### Challenge
Please convert the data starting at the line that contains "Click the Update Layer Group hammer icon" and ending at the line that contains "[x=882, y=60]" into a two-column CSV with the columns instruction and answer. Give one row per instruction, put each field in quotation marks, and replace line breaks with spaces.

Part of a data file
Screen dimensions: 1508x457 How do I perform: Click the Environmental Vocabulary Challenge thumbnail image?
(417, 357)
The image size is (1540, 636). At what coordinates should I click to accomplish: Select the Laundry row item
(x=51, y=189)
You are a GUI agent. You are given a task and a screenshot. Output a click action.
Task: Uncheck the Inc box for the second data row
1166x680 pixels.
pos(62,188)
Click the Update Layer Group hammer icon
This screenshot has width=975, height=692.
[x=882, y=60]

---

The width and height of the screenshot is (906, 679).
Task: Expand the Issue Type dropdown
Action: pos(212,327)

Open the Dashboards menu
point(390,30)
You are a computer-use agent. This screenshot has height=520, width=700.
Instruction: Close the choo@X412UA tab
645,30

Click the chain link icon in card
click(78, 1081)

### Answer for the task
instruction,answer
"Click the Update Layer Group hammer icon This screenshot has width=975, height=692.","[x=882, y=60]"